Lors d’une conférence de presse tenue le 18 novembre 2021, Zhao Lijian, porte-parole du ministère chinois des Affaires étrangères, a répondu au rapport en déclarant que « le gouvernement chinois protège la liberté de croyance religieuse des citoyens conformément à la loi. »

Xu Guixiang, porte-parole du gouvernement de la région autonome du Xinjiang, a fait écho à cette déclaration lors d’une conférence de presse tenue à Pékin en avril 2021, affirmant qu’il n’y avait aucun problème de droits de l’homme en Chine et qu’aucun des groupes minoritaires du pays n’était victime de discrimination ethnique, régionale, sexuelle ou religieuse.

L’USCIRF a publié son rapport annuel sur la liberté religieuse dans le monde quelques jours après le commentaire de Xu, notant que les conditions de liberté religieuse en Chine se sont détériorées en 2021.

« Le gouvernement a continué à mettre en œuvre avec vigueur sa politique de “sinisation de la religion” et à exiger que les groupes religieux et leurs adhérents soutiennent la règle et l’idéologie du Parti communiste chinois (PCC) », indique le rapport.

Ilshat Hassan Kokbore, observateur politique et vice-président du comité exécutif du WUC, a déclaré que les responsables chinois sinisaient l’islam dans la région autonome du Xinjiang par des mesures supplémentaires. Ces dernières années, ils ont forcé les Ouïghours à hisser des drapeaux chinois à l’intérieur ou à l’extérieur des mosquées, à promouvoir les politiques de l’État par le biais de sermons pendant les prières du vendredi et à prier Xi Jinping lorsqu’ils font le zikr ou le dua, des prières d’invocation.

Les autorités chinoises ont également collecté des copies du Coran en langue ouïghoure, les ont retraduites en chinois et en ouïghour avec diverses modifications et les ont publiées, a indiqué M. Kokbore.

« Le gouvernement chinois utilise l’islam comme un outil de propagande du Parti communiste chinois », a-t-il déclaré à RFA. « C’est un affront et un piétinement du monde musulman, de l’oumma, ou corps des croyants ».

Kokbore a souligné que la Chine ciblait toutes les élites ouïghoures, et pas seulement les personnalités religieuses, pour éliminer les leaders de la société ouïghoure afin de hâter l’assimilation des Ouïghours.

« En éliminant les leaders culturels, ils veulent mettre tous les Ouïghours dans un état de déraison, d’où ils ont l’intention d’éliminer le groupe », a-t-il déclaré.
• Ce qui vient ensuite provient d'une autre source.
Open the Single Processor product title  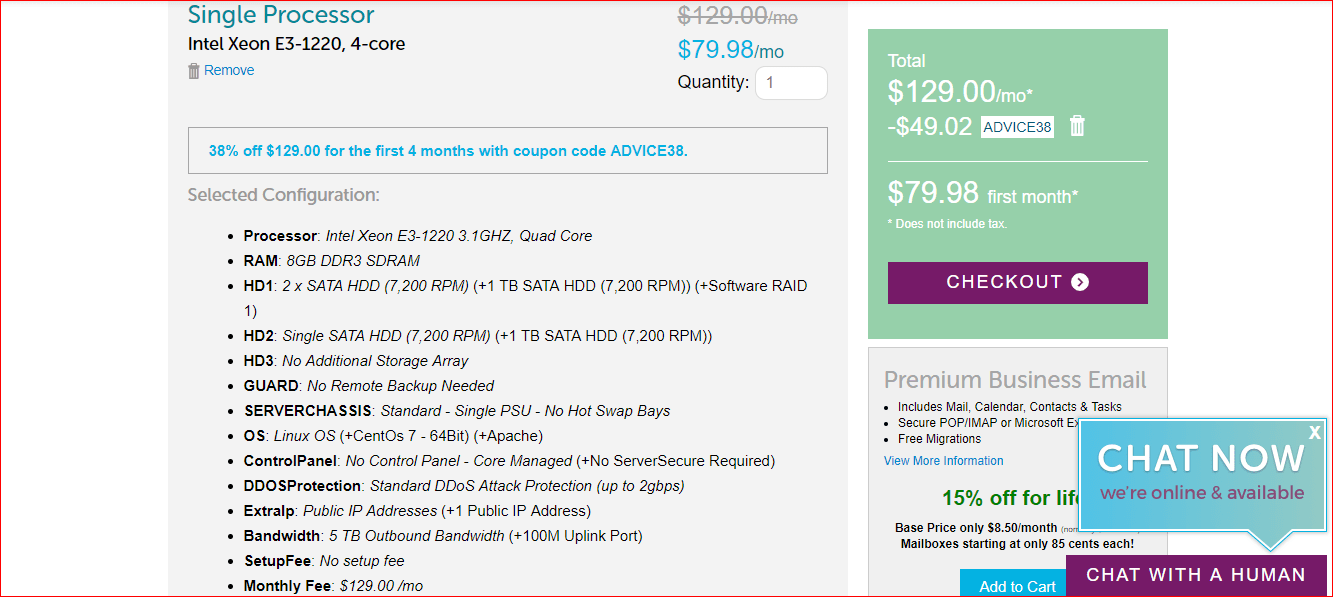[281, 15]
Parmi les détenus ouïghours de renom figurent Ilham Tohti, professeur à l’université de Minzu, Tashpolat Teyip, président de l’université du Xinjiang, Halmurat Ghopur, président de l’université de médecine du Xinjiang, Arslan Abdulla, directeur de l’institut de folklore de l’université du Xinjiang, Rahile Dawut, célèbre professeur de folklore, Qurban Mamut, rédacteur en chef de la revue Xinjiang Civilization, et Yalkun Rozi, célèbre critique littéraire.

« Le gouvernement chinois a intentionnellement persécuté l’élite ouïghoure, notamment les élites universitaires, les élites culturelles et les élites commerciales », a déclaré Teng. « Ils ont détenu les érudits, les imams, les présidents d’université et autres intellectuels, ainsi que les entrepreneurs et les hommes d’affaires ouïghours. Cela fait partie de leur plan, pour éliminer ou limiter l’influence de la culture ouïghoure et de la culture islamique. »

« Ils veulent faire en sorte que les Ouïghours soient incapables de [reconnaître] leur propre culture après que le gouvernement aura éliminé les identités ethniques et religieuses des Ouïghours », a-t-il ajouté.